Amazon workers denounce working conditions

In recent years, Amazon has become one of the fastest-growing and most valuable companies in the world. According to the Financial Times Global 500 rankings, Amazon has the fourth greatest market capitalization, jumping from 33rd in 2015 and now trailing only Apple, Google and Microsoft.

The Seattle, Washington-based online retail giant has an estimated 341,000 employees in at least 30 countries around the world. At the end of 2016, Amazon had roughly 180,000 full-time employees in the US, a six-fold increase since 2011. In January, the company announced plans to hire 100,000 more full-time workers in the US by mid-2018. This will be largely through the building of new fulfillment centers (warehouses as large as one-million square-feet or roughly the size of 28 football fields), which contain inventory from suppliers and enable Amazon to increasingly offer same-day delivery services for many of its products.

The rise of Amazon has funneled unfathomable wealth to the company’s founder, chairman and CEO, Jeff Bezos, who recently surpassed Warren Buffett to become the second-richest person in the world, with a total wealth of $76.9 billion. In 2016 alone, Bezos amassed $27.6 billion, largely through the rise in the value of company shares. This amount is enough to pay each of Amazon’s worldwide employees a salary of $80,938, or a wage of roughly $39 per hour.

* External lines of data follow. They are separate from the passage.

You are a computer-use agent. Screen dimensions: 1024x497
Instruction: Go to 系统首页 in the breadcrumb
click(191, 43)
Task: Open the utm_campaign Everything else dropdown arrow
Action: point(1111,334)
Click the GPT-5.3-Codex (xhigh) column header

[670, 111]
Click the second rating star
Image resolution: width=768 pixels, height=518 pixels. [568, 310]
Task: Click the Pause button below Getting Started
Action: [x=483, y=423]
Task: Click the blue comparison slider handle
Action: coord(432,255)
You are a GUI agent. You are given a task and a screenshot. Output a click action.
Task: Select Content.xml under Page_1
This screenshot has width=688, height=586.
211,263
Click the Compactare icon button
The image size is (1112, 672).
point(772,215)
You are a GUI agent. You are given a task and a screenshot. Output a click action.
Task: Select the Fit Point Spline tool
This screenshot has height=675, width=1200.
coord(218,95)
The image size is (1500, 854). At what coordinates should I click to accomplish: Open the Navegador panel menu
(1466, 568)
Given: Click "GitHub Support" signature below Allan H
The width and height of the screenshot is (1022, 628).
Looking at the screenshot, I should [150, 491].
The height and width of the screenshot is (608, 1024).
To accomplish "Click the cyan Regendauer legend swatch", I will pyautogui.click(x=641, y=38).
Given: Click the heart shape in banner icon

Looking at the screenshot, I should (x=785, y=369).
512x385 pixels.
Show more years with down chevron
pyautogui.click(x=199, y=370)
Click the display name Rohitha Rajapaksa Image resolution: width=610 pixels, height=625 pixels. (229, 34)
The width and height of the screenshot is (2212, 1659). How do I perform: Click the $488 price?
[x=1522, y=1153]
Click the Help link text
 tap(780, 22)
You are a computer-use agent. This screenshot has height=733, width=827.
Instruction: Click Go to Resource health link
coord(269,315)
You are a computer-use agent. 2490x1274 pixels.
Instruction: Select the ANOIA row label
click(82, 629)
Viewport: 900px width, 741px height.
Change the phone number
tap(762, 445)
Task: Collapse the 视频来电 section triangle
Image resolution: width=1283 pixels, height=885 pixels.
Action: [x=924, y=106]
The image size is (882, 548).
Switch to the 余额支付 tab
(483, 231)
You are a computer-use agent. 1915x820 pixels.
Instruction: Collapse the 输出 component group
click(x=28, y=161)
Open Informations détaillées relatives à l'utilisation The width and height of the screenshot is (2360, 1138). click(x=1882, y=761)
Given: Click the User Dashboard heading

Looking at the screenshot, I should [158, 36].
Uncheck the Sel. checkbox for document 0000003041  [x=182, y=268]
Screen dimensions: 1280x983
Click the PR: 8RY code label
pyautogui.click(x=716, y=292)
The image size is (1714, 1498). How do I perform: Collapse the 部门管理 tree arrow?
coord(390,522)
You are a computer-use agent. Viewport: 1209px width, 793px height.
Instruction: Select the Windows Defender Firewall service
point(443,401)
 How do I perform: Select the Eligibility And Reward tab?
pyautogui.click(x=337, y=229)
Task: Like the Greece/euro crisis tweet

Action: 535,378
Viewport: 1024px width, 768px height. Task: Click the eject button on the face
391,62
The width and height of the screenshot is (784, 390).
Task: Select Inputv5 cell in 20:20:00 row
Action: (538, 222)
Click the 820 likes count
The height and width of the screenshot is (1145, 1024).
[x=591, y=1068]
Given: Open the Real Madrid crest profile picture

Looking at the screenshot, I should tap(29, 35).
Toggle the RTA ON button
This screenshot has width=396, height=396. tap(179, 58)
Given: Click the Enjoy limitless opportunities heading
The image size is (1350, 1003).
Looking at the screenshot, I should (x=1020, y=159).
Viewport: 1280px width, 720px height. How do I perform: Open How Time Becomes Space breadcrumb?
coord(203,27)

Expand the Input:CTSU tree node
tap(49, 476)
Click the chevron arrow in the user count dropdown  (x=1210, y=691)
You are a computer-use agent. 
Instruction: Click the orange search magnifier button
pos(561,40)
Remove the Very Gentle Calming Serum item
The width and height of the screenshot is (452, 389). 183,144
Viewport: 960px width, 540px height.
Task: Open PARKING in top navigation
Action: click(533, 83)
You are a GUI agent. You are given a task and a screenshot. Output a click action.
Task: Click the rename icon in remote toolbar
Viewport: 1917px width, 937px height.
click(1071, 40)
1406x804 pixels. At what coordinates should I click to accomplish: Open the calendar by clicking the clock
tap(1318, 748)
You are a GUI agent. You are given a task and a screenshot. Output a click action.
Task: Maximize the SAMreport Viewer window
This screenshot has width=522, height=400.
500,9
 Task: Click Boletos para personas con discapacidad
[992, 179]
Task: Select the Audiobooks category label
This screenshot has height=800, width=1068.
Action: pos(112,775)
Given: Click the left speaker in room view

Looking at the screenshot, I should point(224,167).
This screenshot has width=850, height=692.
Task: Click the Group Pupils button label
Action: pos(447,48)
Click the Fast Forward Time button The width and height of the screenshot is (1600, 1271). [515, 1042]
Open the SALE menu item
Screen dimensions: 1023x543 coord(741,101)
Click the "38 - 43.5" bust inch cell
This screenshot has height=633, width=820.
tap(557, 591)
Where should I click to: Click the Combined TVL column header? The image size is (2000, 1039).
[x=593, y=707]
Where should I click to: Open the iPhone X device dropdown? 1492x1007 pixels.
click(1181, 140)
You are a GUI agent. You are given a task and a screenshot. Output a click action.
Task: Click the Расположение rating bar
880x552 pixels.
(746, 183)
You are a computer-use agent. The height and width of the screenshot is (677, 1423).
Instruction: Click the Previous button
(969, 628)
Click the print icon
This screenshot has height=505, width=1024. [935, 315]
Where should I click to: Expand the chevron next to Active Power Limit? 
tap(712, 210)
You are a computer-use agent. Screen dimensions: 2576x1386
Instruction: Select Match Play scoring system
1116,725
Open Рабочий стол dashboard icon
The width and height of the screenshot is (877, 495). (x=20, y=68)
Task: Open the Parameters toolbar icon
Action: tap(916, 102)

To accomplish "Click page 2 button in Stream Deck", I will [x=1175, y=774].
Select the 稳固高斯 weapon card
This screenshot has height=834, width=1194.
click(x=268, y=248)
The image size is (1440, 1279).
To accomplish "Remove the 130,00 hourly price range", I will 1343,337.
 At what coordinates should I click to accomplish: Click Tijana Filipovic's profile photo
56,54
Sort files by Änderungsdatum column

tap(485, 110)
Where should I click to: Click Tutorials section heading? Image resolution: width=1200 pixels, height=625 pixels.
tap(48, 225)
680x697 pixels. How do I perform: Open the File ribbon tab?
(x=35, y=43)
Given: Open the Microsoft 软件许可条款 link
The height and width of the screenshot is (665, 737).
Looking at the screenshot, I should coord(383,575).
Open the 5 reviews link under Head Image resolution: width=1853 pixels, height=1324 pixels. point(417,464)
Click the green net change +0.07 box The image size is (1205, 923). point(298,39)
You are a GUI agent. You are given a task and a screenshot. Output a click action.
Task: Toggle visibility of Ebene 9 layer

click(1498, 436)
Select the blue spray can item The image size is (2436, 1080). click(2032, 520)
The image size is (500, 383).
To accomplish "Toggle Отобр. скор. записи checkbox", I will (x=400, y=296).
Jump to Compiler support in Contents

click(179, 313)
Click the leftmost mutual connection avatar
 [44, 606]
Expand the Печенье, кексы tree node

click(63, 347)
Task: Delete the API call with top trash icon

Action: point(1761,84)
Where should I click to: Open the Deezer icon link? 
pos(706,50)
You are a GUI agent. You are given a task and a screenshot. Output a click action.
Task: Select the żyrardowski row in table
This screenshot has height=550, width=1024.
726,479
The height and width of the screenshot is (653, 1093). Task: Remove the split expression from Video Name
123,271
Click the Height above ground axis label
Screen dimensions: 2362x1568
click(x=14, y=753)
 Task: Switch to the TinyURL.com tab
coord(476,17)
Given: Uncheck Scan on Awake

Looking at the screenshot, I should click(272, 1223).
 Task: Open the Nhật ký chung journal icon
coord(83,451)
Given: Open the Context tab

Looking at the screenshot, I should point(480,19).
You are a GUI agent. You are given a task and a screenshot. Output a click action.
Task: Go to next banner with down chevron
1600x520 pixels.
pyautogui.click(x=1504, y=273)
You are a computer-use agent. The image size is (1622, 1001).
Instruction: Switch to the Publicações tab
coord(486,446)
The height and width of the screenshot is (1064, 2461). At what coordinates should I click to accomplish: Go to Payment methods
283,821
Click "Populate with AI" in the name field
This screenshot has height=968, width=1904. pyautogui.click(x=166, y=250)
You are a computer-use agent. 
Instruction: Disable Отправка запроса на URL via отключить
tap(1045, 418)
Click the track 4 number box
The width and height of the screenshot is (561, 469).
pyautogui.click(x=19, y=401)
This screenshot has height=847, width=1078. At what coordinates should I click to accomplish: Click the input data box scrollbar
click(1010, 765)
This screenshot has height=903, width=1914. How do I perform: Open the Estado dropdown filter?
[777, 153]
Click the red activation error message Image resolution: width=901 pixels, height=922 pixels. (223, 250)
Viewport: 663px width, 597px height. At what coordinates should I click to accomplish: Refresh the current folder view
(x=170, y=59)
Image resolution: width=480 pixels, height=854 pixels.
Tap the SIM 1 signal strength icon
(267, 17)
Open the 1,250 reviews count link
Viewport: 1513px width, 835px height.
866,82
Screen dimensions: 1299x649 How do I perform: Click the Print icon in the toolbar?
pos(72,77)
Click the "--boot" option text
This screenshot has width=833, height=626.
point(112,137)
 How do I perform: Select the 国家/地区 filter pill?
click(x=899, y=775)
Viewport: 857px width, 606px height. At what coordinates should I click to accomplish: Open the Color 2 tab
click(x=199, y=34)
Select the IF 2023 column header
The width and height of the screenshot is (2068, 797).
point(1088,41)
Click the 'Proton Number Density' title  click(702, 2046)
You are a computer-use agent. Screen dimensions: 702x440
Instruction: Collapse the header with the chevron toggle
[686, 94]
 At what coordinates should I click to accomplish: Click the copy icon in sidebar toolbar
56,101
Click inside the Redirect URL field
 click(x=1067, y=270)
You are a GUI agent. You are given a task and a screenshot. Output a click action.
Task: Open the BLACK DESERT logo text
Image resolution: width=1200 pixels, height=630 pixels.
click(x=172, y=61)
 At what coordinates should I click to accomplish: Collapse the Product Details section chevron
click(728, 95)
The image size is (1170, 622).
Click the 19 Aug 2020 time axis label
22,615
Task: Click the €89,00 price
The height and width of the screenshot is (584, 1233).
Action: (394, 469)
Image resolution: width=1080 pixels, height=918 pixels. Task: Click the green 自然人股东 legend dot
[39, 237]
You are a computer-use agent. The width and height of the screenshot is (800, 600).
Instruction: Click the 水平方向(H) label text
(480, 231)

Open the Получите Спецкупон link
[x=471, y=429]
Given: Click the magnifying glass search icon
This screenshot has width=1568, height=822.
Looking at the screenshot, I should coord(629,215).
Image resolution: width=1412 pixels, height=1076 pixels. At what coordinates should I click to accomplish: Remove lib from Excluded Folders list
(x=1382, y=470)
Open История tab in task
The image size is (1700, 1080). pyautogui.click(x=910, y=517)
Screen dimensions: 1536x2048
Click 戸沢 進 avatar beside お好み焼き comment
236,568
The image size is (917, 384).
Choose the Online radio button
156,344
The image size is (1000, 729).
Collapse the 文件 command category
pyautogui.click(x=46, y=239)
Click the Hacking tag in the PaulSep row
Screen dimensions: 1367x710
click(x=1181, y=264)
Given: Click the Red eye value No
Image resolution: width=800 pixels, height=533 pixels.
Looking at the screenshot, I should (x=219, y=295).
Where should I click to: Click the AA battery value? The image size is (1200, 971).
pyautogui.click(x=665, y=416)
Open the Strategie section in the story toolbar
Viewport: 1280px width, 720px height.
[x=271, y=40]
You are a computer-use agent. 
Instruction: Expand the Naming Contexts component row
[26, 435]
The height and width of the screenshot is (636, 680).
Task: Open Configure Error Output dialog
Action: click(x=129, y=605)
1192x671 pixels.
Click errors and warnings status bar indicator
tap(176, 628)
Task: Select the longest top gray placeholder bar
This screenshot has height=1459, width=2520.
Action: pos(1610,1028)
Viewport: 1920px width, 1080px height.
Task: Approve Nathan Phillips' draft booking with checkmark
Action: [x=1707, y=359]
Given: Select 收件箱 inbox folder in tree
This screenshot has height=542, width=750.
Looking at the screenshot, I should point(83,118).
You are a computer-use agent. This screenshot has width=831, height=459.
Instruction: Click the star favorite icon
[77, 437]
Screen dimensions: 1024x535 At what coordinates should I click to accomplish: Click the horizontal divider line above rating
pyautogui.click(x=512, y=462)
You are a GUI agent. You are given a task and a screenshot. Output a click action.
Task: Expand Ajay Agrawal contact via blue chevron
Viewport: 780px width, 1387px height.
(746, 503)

The immense wealth accumulated by Bezos has been produced by the labor of Amazon workers, who are highly exploited and paid close to the minimum wage for highly physically-demanding work. The company uses state-of-the-art technology to maximize the output it extracts from every worker and has been routinely cited for workplace safety violations and abuse.

“Pickers,” warehouse workers who collect items scheduled for delivery, are required to wear tracking devices and routinely walk upwards of 15 miles during a shift. They are reprimanded and even fired by supervisors if their data shows any inefficiencies.

A 2014 article in Wired magazine noted “the rapid-fire way that warehouse workers” physically move and package items. “The packing stations are a whirl of activity where algorithms test human endurance. Orders stream down a computer screen that indicate the proper box size for each. Rollers spit out the bags of sealed air used to cushion items in the boxes and the tape to seal them. Workers whip through the folding, packing, and sealing of boxes at a speed that could only come through days, months, and years of practice. The pace cannot slow if Amazon wants to meet the demand the company itself has stoked through the speed and reliability of its fulfillment operation.”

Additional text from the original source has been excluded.